The importance of Body Language : Chin, Eyes and Camera Height

This is the first part of a multi-part series looking into body language when it comes to headshots and portraits. In the first part, we look at the importance of your chin position / camera height and eye contact and how subtle changes can significantly alter the end-user perception.

Take a look at these images, similar in many ways, shoulders straight on, eye contact with the camera, camera height is the same, similar attire, they are both smiling, but if you were given a choice, who would you rather contact?

The obvious difference is the lowering of the chin – but how does that make you (the viewer) feel about the person?

The Chin

When you lower your chin it can look confrontational or condescending, the appearance can be one of “looking down at the viewer” as if you are superior. In some circumstances this may be desirable – a high powered criminal attorney might want to look a bit aggressive because some clients might be looking for that bulldog in their corner, but for most people a position of equality is favourable so keep your chin fairly level or a very slight dip. Some photographs may opt for a dip because it can mask other features (a double chin for example) but a similar effect can be achieved by raising the camera angle.

Camera Height

It would be hard to avoid looking down at your viewer if the camera height is below your natural eye line; the lower the camera gets, the more confrontational you can look.

Again, if you want to look powerful and above someone, go for it. If you want to look approachable, the camera should at-least meet your eye line so your chin doesn’t have to drop and you can look ‘on par’ with your viewer. I have used the lower camera position for actors that are going for aggressive / powerful roles such as ‘mob boss’ or ‘boxer’ – the image to the left is such a case. Now of course if you really, really want to stand out the by-all-means ask for a low down perspective but there are better ways to set yourself apart without appearing to be demeaning the viewer.


Finally, let’s consider eyes. Stick with me here, but if you can keep your chin fairly level (a small uptick is fine) and look ever-so-slightly up (don’t go mad, you’ll look weird), then it opens your eyes just a fraction and can make you look humble and warm and welcoming. Those are ideal qualities for a majority of my clients but it can take a few minute adjustments to really nail.


Chin, camera height, eyes. The smallest of changes can have the biggest of impacts.It’s not one-size-fits-all but a question of what feeling you want to portray in your portrait. Have a think before your session on what your target audience will respond to – most likely they want to get the ‘warm-and-fuzzies’ just by glancing at your image.

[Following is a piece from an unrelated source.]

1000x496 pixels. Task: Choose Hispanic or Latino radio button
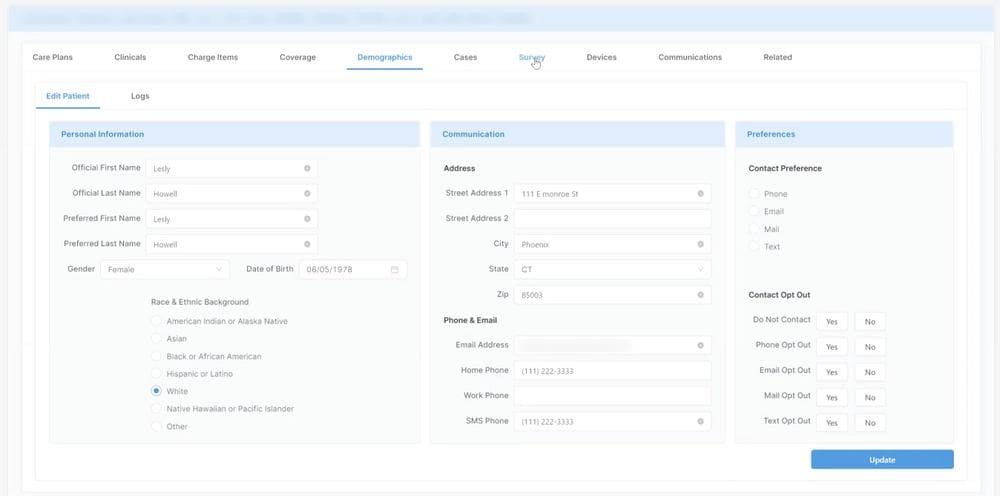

When you go for your headshot session it shouldn’t be down to you to get these right, but your photographer should certainly be guiding you and it always helps if you can spot small changes that can improve your headshot. Don’t be afraid to ask your photographer to lower their camera angle to give you a different perspective. Chin, camera, eyes – make them work together and the end result should be someone you and your prospective clients would be happy to do business with.